To most people, spider crickets are pesky insects that leap crazily out of dark corners in basements and garages, making the heart race with surprise.
To Emily Palmer (above left), the tiny creatures with bodies that curve like an archer’s bow and limbs as long and delicate as a prima ballerina’s are minuscule marvels of engineering.
“Spider crickets are really amazing: They can jump up to 60 times their body length, maintain a stable posture while in the air, and almost always land on their feet,” explains Palmer. “The question is: How do they do it?”
Palmer, a sophomore mechanical engineering major, and her mentor, Rajat Mittal, a professor in the Department of Mechanical Engineering, are determined to find out.
Using a collection of crickets, a Plexiglas jump “arena,” three high-speed video cameras, and computer programs, they’re taking on the complex task of analyzing the insects’ jumps, frame by frame.
“We put a cricket into the box and then nudge it to make jump, and then we capture those jumps at about 500 or 600 frames per second with the cameras,” explains Palmer.
MATLAB, a computing language used by engineers, helps them calibrate the images, and then track the cricket’s motion, from the location of its head and tail to angles during takeoff, landing, and in the air. Palmer is also writing a program to calculate velocity, drag, torque, and more.

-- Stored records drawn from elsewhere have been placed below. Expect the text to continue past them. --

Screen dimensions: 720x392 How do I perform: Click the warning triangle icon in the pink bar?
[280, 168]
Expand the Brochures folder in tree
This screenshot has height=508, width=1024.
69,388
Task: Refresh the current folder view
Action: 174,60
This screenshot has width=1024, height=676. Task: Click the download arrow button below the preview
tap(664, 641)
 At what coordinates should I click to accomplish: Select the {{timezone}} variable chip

According to Mittal, principles learned from this study could be used to design and build small jumping robots capable of traversing complex terrains. “Jumping is potentially a more efficient mode of travel than aerial or terrestrial locomotion in difficult environments,” says Mittal. “They were always jumping out at me unexpectedly, and I found myself marveling at their ability.”
Along with Palmer, high school student Nicolas Deshler; David Gorman, a senior mechanical engineering student; and Catarina Neves, an exchange student from Brazil, participated in the study.